Collected data:
#####
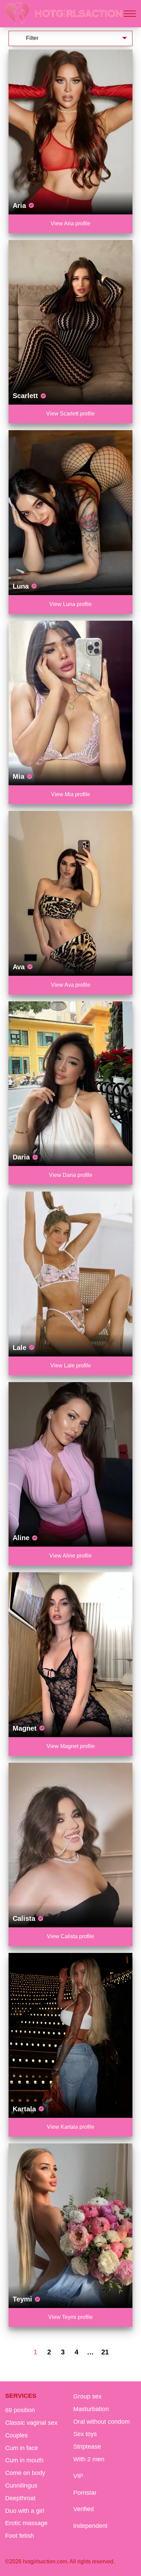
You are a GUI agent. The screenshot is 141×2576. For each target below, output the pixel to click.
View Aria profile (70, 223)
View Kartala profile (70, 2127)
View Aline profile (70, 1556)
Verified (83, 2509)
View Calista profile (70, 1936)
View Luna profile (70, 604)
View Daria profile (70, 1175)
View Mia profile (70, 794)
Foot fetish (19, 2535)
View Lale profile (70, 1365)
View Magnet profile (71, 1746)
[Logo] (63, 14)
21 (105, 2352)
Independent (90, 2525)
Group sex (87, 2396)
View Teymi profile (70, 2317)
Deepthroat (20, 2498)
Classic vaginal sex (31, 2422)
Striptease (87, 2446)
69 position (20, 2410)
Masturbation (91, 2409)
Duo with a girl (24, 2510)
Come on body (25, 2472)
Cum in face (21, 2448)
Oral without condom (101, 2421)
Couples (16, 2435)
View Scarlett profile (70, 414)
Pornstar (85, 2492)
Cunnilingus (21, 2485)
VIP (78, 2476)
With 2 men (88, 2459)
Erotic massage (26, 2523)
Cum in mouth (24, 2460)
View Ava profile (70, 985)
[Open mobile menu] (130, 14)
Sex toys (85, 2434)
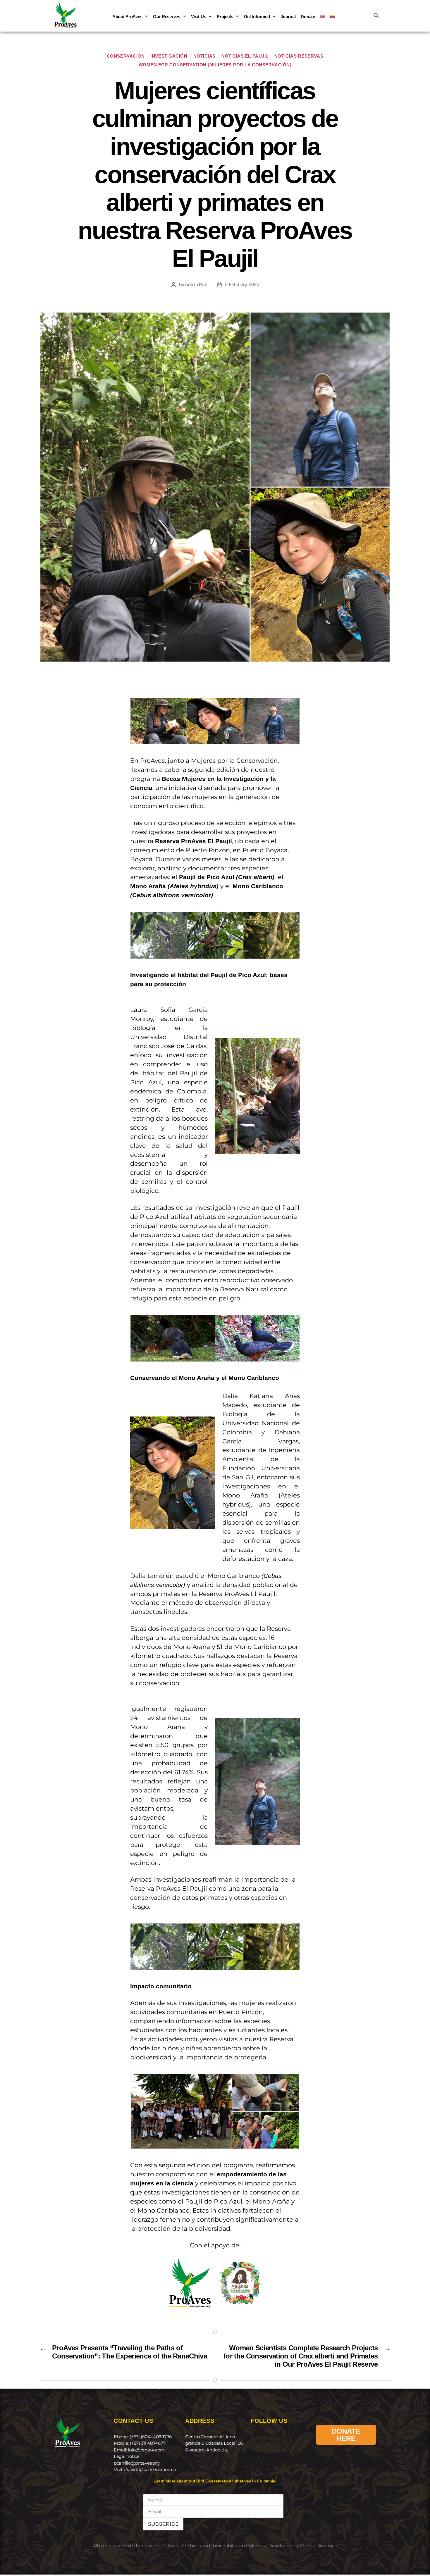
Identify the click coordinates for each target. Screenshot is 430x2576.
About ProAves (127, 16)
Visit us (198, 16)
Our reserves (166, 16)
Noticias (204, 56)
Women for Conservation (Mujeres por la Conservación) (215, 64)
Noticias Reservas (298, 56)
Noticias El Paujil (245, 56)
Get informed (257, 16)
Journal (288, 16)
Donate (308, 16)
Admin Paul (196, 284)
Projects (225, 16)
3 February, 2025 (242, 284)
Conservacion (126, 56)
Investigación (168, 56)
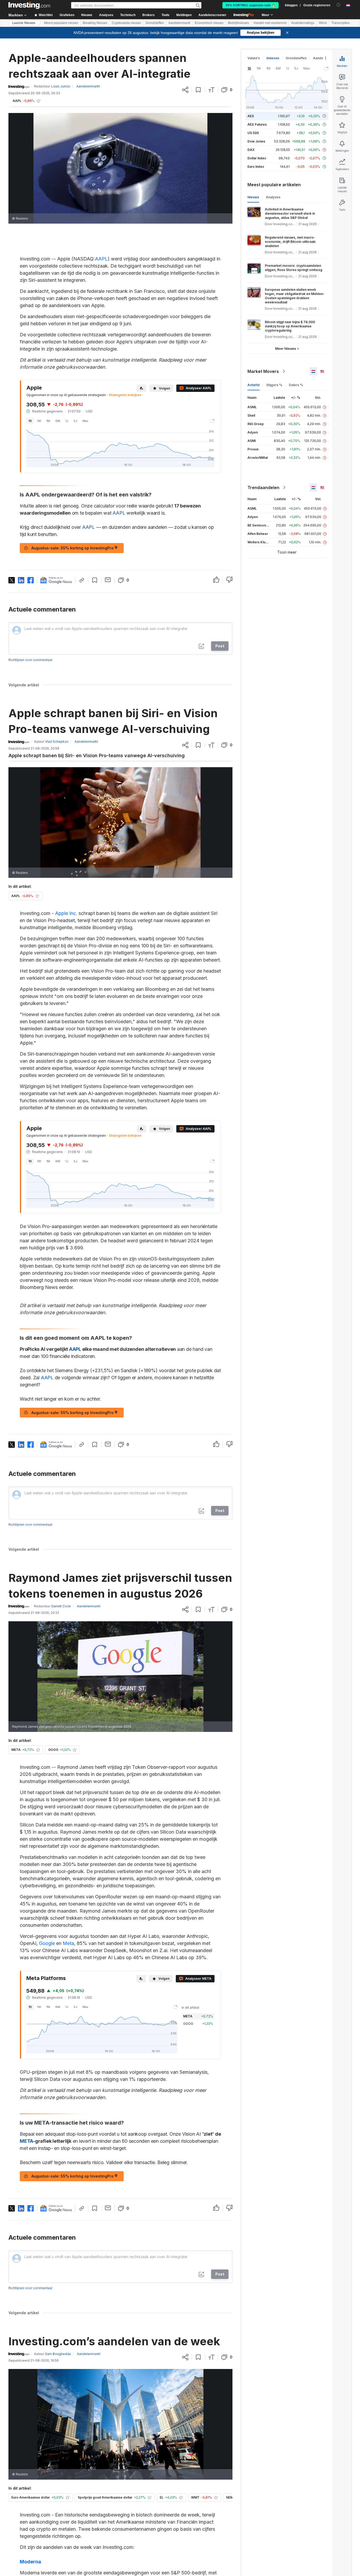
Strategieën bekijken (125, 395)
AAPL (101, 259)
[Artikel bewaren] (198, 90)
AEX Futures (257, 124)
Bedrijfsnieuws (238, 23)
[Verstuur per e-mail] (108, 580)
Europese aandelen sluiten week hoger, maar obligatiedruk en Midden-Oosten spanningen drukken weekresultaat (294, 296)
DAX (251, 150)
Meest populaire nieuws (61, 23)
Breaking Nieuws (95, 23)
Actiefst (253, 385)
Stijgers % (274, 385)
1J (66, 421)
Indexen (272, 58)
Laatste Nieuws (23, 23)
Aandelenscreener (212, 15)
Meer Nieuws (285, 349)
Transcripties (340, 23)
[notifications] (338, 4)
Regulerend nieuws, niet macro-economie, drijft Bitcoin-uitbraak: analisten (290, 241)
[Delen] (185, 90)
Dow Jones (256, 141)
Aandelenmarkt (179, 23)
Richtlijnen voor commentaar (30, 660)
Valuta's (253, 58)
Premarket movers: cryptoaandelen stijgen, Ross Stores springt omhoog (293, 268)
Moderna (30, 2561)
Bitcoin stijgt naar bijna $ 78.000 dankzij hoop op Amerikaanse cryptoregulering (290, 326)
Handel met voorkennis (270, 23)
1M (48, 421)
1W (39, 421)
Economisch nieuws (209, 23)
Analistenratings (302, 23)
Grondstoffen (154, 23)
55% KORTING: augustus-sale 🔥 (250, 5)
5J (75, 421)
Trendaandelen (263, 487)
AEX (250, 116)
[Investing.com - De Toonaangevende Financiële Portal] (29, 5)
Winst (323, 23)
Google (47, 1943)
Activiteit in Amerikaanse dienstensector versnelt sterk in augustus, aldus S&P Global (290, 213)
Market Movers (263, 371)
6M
#####
Copy nothing past the line containing "Indexen (272, 58)": reproduce every line from the start of the records up to it, skipping pictures.

You are a GUI agent. The screenshot is 141×2576. For each target below, output the pixel to click.
View Aria profile (70, 223)
View Kartala profile (70, 2127)
View Aline profile (70, 1556)
Verified (83, 2509)
View Calista profile (70, 1936)
View Luna profile (70, 604)
View Daria profile (70, 1175)
View Mia profile (70, 794)
Foot fetish (19, 2535)
View Lale profile (70, 1365)
View Magnet profile (71, 1746)
[Logo] (63, 14)
21 (105, 2352)
Independent (90, 2525)
Group sex (87, 2396)
View Teymi profile (70, 2317)
Deepthroat (20, 2498)
Classic vaginal sex (31, 2422)
Striptease (87, 2446)
69 position (20, 2410)
Masturbation (91, 2409)
Duo with a girl (24, 2510)
Come on body (25, 2472)
Cum in face (21, 2448)
Oral without condom (101, 2421)
Couples (16, 2435)
View Scarlett profile (70, 414)
Pornstar (85, 2492)
Cunnilingus (21, 2485)
VIP (78, 2476)
With 2 men (88, 2459)
Erotic massage (26, 2523)
Cum in mouth (24, 2460)
View Ava profile (70, 985)
[Open mobile menu] (130, 14)
Sex toys (85, 2434)
Identify the click coordinates for each target. Screenshot is 430x2576.
About ProAves (127, 16)
Visit us (198, 16)
Our reserves (166, 16)
Noticias (204, 56)
Women for Conservation (Mujeres por la Conservación) (215, 64)
Noticias Reservas (298, 56)
Noticias El Paujil (245, 56)
Get informed (257, 16)
Journal (288, 16)
Donate (308, 16)
Admin Paul (196, 284)
Projects (225, 16)
3 February, 2025 (242, 284)
Conservacion (126, 56)
Investigación (168, 56)
Strategieën bekijken (125, 395)
AAPL (101, 259)
[Artikel bewaren] (198, 90)
AEX Futures (257, 124)
Bedrijfsnieuws (238, 23)
[Verstuur per e-mail] (108, 580)
Europese aandelen sluiten week hoger, maar obligatiedruk en Midden-Oosten spanningen drukken weekresultaat (294, 296)
DAX (251, 150)
Meest populaire nieuws (61, 23)
Breaking Nieuws (95, 23)
Actiefst (253, 385)
Stijgers % (274, 385)
1J (66, 421)
Indexen (272, 58)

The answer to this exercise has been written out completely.